Gen John D. Lavelle faced such a dilemma toward the close of the Vietnam War. As the commander of Seventh Air Force, he was responsible for conducting the air war in Southeast Asia. He was relieved of command on 6 April 1972. The problems he faced, the solution he chose, and the ramifications of his choices offer us lessons about decision making. This honorable officer would be retired as a major general rather than full general-the rank he held as commander of Seventh Air Force. Never before had such an action occurred in American military history.1

Dilemma

When General Lavelle assumed command of Seventh Air Force in Saigon, South Vietnam, on 1 August 1971, he inherited rules of engagement (ROE) that had evolved over three years. The ROE maintained the basic restrictions of a 1968 agreement by the Johnson administration2 and consisted of directives, wires, and messages defining the conditions under which US aircraft could attack enemy aircraft or weapons systems. Seventh Air Force consolidated those directives into a manual of "operating authorities" and disseminated it to the units. Aircrews received briefings on the ROE prior to each mission.3

Essentially, aircrews could not fire unless they were threatened.
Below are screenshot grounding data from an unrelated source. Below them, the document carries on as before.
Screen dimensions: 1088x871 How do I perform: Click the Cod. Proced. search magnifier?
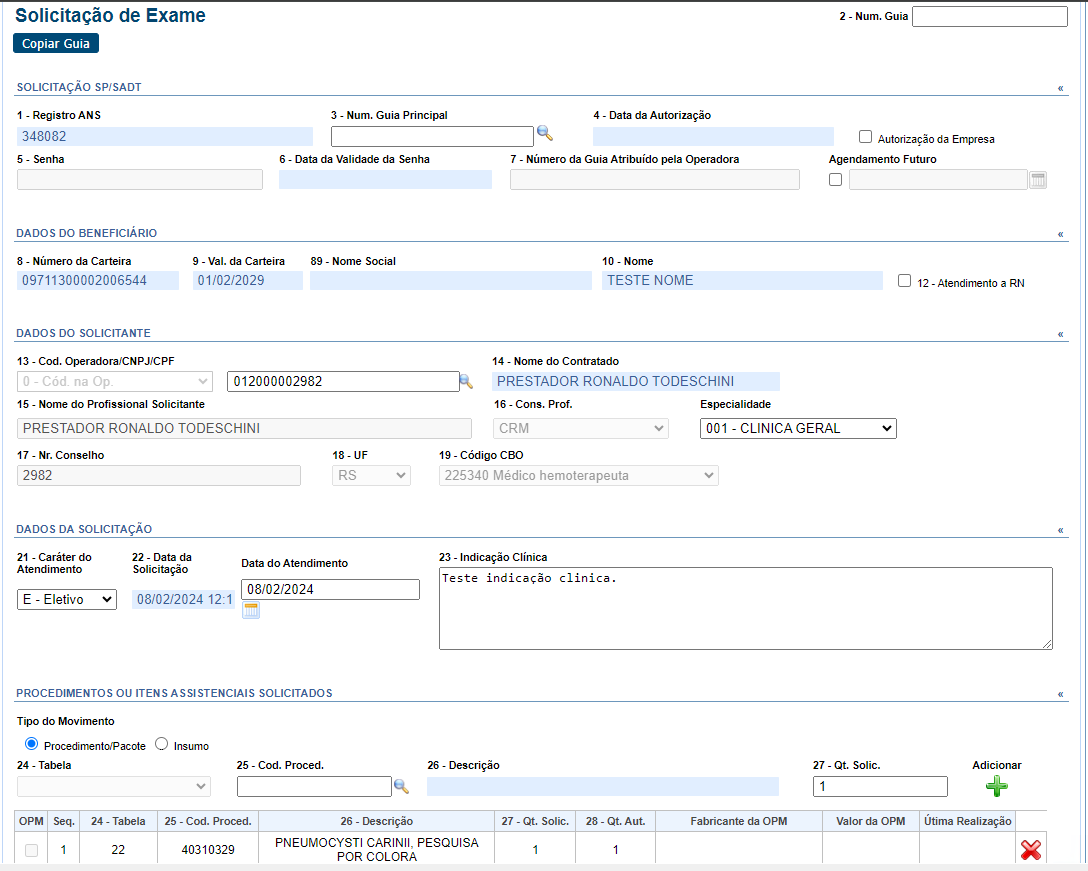[x=401, y=787]
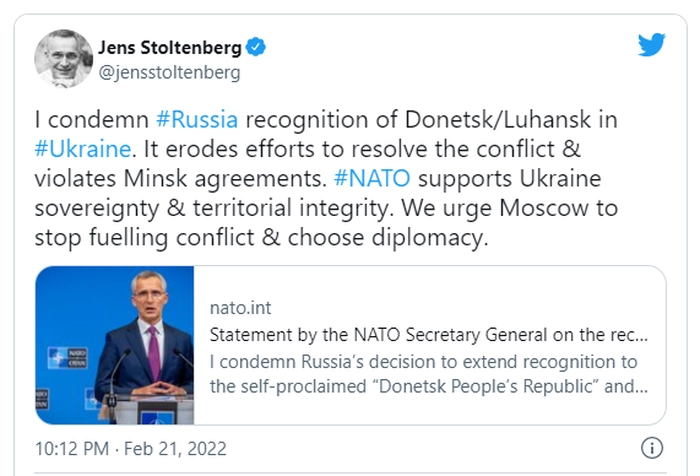Screen dimensions: 700x476
Task: Click the Jens Stoltenberg display name
Action: pyautogui.click(x=170, y=47)
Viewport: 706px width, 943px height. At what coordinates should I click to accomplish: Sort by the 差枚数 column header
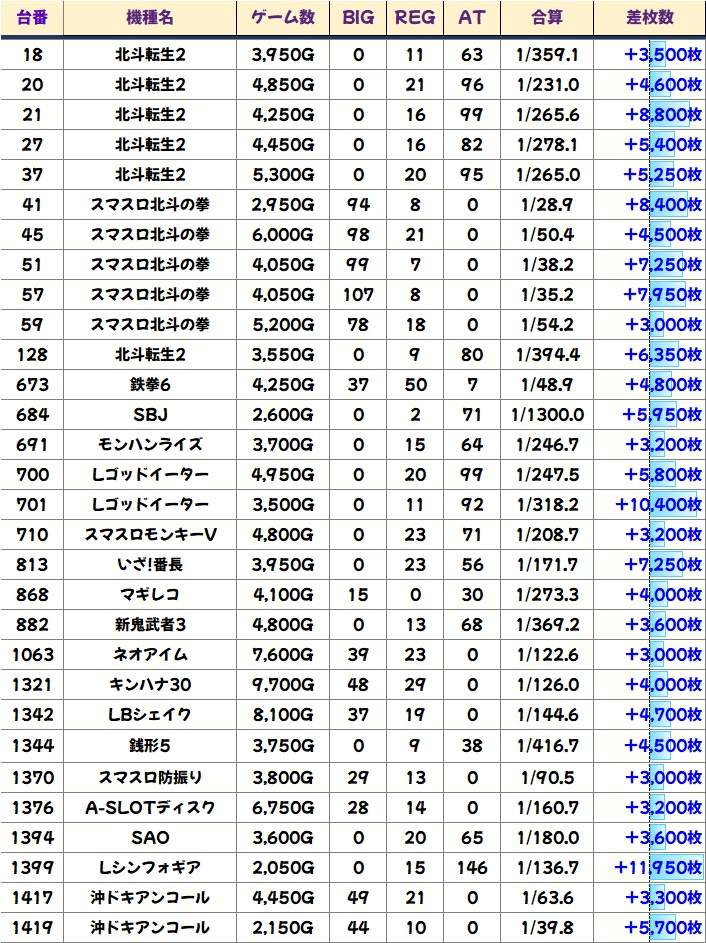[x=648, y=18]
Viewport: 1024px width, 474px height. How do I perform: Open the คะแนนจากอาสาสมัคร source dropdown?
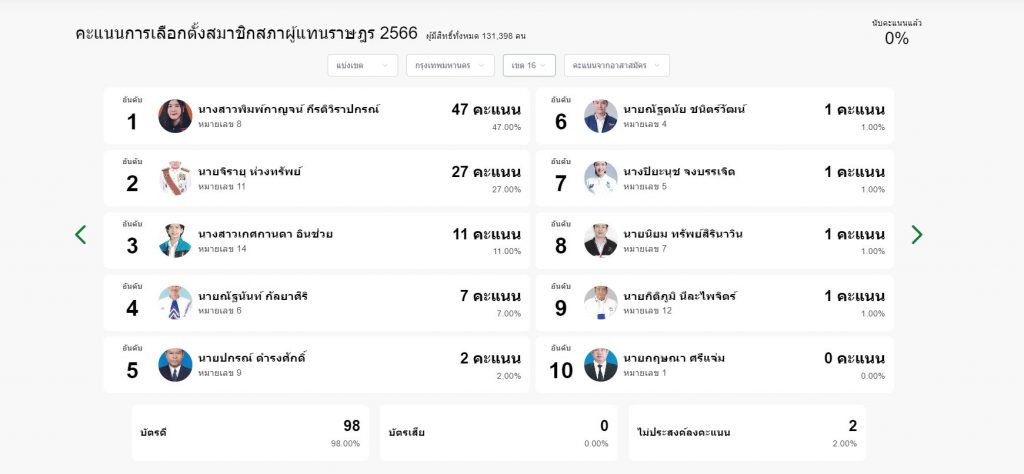616,65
Enemy surface-to-air missiles (SAM) or antiaircraft artillery (AAA) had to "activate against" aircrews before they could respond with a "protective reaction strike." Warning gear installed in the planes alerted aircrews that an enemy SAM firing site was tracking them.4

American aircrews lost this advantage late in 1971, when the North Vietnamese took several actions to vastly improve their tracking capability, the most important being the integration of their early warning, surveillance, and AAA radars with the SAM sites. This integrated system allowed the North Vietnamese to launch their missiles without being detected by the radar warning gear of US aircraft.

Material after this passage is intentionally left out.